> About this exercise
Starting at the line that contains "You are a GUI", write out each line through the end of the data below, exactly as it stands. Skip any pictures.
**********
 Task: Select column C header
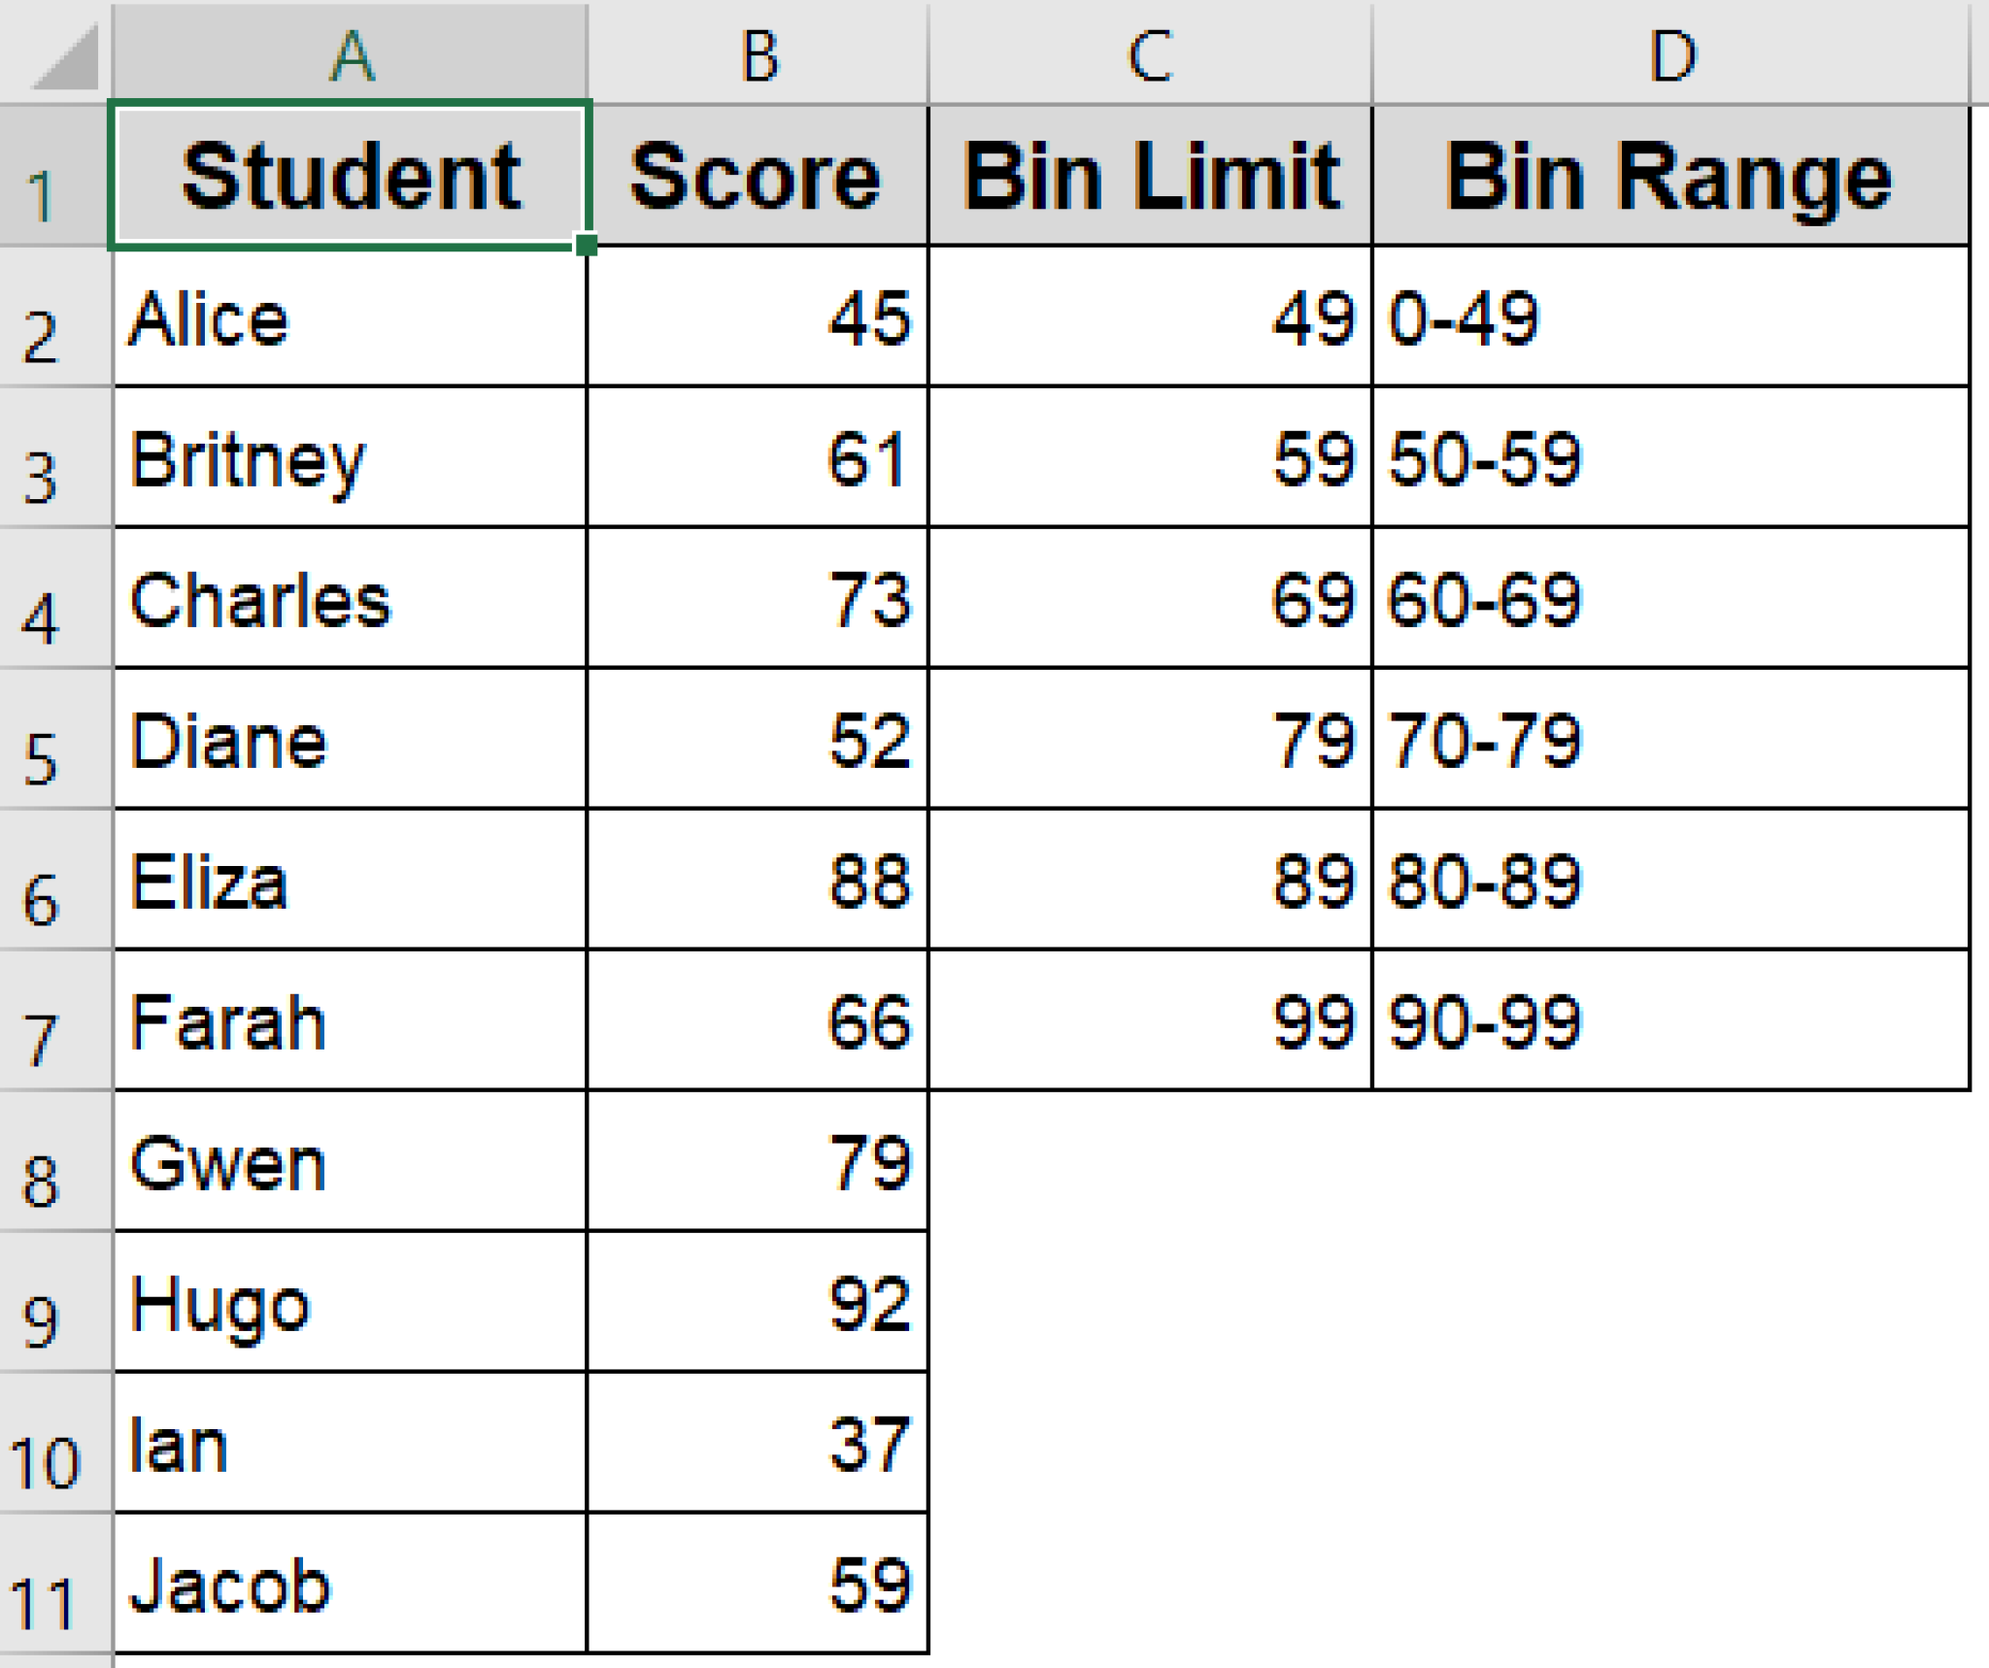pyautogui.click(x=1151, y=53)

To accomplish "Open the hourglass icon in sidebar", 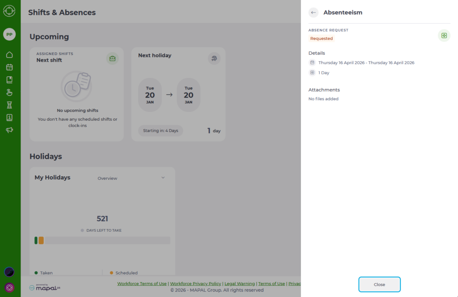I will (x=9, y=105).
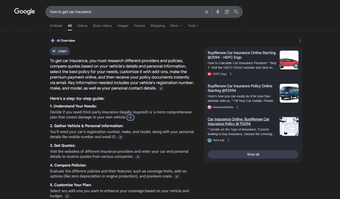
Task: Click source link icon after Understand Your Needs
Action: pyautogui.click(x=130, y=117)
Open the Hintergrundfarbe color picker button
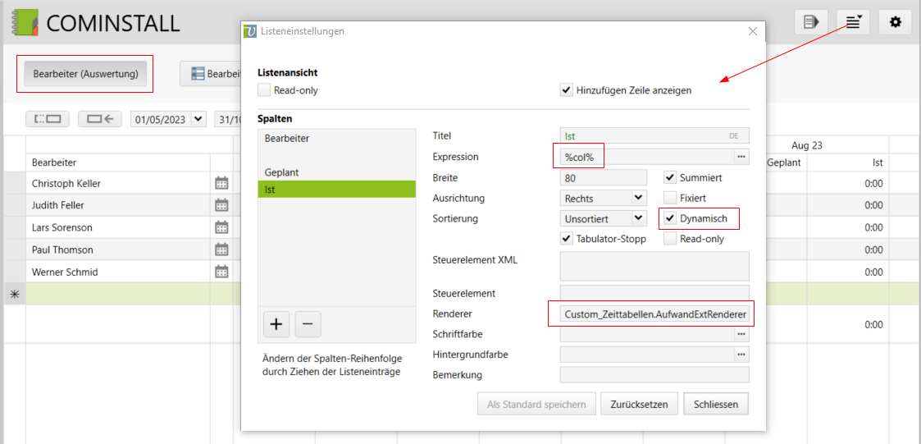The width and height of the screenshot is (921, 444). coord(741,354)
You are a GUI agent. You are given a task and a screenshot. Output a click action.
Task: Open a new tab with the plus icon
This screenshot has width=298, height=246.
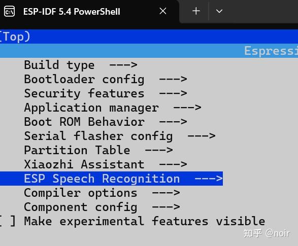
**********
> Answer for this exercise
You are a GUI agent. You are given a task and a screenshot. Output a click action.
Task: Open a new tab with the plus icon
This screenshot has width=298, height=246.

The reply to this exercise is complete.